Gordon-Hagerty’s top weapons deputy, high energy density physicist and former Lawrence Livermore National Laboratory hand Charles Verdon, has been similarly cagey about surge capacity in the past year.
“We’re focused on the present right now,” Verdon said in September, when Nuclear Security & Deterrence Monitor asked him whether SRPFF could one day absorb the entire pit mission. “I don’t know how to predict the future in that regard.”
Initial pits cast at PF-4 and SRPFF would be for W87-1 warheads, which are slated to tip the Ground Based Strategic Deterrent: a planned missile that is supposed to start replacing some 400 Minuteman III silo based intercontinental ballistic missiles in 2030.
The Air Force’s timeline for that necessitates an earlier start for pit production than even the NNSA, the optimist in the room on this issue, deems possible at the proposed SRPPF.
The civilian agency has tapped the yet-to-be-designed factory to produce 50 pits annually in 2030. So, to help keep the Minuteman replacement on target, PF-4 is supposed to start casting pits first, beginning at 10 annually in 2024 and ramping up to at least 30 a year by 2026.
The NNSA’s 2017 analysis of alternatives actually suggested that something like SRPPF could, by itself, handle an 80-pits-a-year mission, and that NNSA ought not even to consider splitting production between that facility and any other.
However, the pit issue has proved politically thorny since then, with Sens. Tom Udall (D-N.M.) and Martin Heinrich (D-N.M.) needling the agency over the last few budget cycles about the need to build a pit plant anywhere other than Los Alamos. The lab has already produced war-reserve pits — the last in 2011 — and produced five demonstration W87-1 pits in 2019, marking a milestone at the birthplace of nuclear-weapons, which in 2013 shut down pit production amid criticality safety lapses.
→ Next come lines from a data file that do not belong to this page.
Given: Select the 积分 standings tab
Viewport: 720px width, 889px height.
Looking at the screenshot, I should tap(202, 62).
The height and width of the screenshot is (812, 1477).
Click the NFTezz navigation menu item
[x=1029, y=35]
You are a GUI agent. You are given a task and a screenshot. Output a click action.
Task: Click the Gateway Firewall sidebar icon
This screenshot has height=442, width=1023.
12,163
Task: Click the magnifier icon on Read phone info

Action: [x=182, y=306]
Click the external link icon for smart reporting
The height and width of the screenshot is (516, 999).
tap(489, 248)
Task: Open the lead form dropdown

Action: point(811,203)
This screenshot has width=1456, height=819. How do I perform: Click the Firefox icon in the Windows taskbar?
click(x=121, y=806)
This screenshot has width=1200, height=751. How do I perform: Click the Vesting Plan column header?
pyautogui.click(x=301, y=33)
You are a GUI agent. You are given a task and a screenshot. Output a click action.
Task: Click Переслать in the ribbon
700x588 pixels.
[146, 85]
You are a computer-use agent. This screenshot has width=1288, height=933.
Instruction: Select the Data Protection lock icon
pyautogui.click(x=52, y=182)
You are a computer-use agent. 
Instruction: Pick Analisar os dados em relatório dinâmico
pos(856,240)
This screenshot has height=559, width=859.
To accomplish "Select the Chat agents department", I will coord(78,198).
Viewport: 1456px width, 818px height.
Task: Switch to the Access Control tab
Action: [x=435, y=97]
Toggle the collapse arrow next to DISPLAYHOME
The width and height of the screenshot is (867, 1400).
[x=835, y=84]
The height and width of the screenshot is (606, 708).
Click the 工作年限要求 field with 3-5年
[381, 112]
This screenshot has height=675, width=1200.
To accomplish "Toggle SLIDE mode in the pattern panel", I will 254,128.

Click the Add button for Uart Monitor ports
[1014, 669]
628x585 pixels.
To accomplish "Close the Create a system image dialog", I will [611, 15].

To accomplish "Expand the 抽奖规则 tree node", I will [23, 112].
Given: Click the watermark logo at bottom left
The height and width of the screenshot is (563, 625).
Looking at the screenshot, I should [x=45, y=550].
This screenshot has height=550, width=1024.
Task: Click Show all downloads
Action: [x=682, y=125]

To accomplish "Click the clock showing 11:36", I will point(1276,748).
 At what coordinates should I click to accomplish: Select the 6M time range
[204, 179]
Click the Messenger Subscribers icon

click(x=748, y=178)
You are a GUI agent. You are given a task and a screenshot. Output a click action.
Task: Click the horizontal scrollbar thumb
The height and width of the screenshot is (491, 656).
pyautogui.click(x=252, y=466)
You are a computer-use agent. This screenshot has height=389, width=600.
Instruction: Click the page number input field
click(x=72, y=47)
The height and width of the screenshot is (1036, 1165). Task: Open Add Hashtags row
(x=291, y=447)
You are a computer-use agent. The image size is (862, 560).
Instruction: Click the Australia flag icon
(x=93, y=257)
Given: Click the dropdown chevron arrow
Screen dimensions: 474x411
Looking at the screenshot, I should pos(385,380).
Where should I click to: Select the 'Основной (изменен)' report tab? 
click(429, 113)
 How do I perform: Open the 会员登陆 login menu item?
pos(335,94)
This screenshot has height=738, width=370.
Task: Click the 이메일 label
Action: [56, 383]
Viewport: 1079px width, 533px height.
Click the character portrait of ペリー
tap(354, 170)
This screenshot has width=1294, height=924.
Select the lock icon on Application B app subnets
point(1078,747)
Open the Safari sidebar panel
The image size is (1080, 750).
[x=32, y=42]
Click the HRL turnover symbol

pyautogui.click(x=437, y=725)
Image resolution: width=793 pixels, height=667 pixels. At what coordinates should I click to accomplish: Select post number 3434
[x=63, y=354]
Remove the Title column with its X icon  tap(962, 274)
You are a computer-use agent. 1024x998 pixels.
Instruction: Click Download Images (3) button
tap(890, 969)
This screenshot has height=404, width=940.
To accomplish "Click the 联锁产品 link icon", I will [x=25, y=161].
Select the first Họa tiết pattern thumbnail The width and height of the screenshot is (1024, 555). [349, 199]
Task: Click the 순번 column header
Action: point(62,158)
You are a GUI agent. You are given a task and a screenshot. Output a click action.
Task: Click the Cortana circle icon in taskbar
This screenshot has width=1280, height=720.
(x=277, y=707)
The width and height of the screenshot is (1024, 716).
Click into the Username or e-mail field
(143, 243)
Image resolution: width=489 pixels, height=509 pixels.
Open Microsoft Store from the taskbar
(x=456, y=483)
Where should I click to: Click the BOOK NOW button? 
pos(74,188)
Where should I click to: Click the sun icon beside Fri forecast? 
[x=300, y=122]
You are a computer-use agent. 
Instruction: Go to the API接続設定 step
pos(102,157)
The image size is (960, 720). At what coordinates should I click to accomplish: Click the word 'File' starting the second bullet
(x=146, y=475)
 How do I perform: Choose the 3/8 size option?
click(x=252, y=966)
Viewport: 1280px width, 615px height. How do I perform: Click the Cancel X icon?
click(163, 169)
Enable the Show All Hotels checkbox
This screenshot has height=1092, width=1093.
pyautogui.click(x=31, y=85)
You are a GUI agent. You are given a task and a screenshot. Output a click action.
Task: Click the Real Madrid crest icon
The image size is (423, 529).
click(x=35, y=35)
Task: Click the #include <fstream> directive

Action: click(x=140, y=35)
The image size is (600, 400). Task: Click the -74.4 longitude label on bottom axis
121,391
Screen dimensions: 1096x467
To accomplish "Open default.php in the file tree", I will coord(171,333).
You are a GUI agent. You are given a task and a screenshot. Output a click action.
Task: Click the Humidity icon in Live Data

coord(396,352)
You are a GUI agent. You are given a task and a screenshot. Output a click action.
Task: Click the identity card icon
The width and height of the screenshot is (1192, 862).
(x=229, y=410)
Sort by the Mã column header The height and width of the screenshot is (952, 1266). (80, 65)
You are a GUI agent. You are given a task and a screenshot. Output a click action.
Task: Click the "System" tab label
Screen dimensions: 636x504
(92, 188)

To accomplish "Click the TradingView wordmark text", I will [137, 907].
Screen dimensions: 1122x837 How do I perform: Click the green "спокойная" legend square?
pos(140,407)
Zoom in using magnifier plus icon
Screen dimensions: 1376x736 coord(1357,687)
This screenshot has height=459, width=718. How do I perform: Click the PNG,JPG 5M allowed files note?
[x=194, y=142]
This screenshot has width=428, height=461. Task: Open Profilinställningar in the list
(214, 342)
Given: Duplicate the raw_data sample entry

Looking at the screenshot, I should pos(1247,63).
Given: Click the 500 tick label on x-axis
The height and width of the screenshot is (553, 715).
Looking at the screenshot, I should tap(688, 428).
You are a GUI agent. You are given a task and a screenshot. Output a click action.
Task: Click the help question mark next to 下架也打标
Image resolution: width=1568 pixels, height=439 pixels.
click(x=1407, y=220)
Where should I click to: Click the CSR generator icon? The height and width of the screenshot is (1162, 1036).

On top of that, South Carolina’s congressional delegation, spearheaded by Sen. Lindsay Graham (R-S.C.), was upset with the NNSA’s 2016 decision — finalized in 2018 — to cancel the Mixed Oxide Fuel Fabrication Facility’s mission to recycle surplus plutonium into fuel for nuclear power plants.
Amid those political headwinds came the Nuclear Posture Review of 2018, which called for a “resilient” pit complex. Gordon-Hagerty, who became administrator the same month the Pentagon published the review, seized on that directive as a reason to split pit production between New Mexico and South Carolina.
Since then, the NNSA has usually avoided equating “resilient” with “redundant.”
Meanwhile, key lawmakers and even the NNSA itself are skeptical the agency will hit 80 pits a year only 10 years from now. The 2017 analysis of alternatives, years old now, concluded that 2033 was a more likely start date. A subsequent NNSA-chartered review, an engineering analysis completed by Parsons Government Services [PSN] in 2018, said the facility now called SRPFF probably could not make 50 pits a year until 2035.
Both reviews, as well as a congressionally mandated parsing of the Parsons study by the Alexandria, Va.-based Institute for Defense Analyses in 2019, thought the NNSA’s plan was technically sound. The 2019 study said the goal is “potentially achievable,” given enough “time resources and management focuses.” The analysis of alternatives, back in 2017, thought the NNSA might hit its target production levels “under ideal circumstances.”
Circumstances since then have been less than ideal.
Gordon-Hagerty, for her part, continued to acknowledge Thursday that the pit goal is a challenge.
“We don’t do anything quickly,” Gordon-Hagerty said, mentioning the hazards of radioactive materials involved with the undertaking, and the difficulty of training and clearing new members of the plutonium workforce.
“It’s true that many of our critical activities are on borrowed time,” Gordon-Hagerty said Thursday. “[T]ime is of the essence.”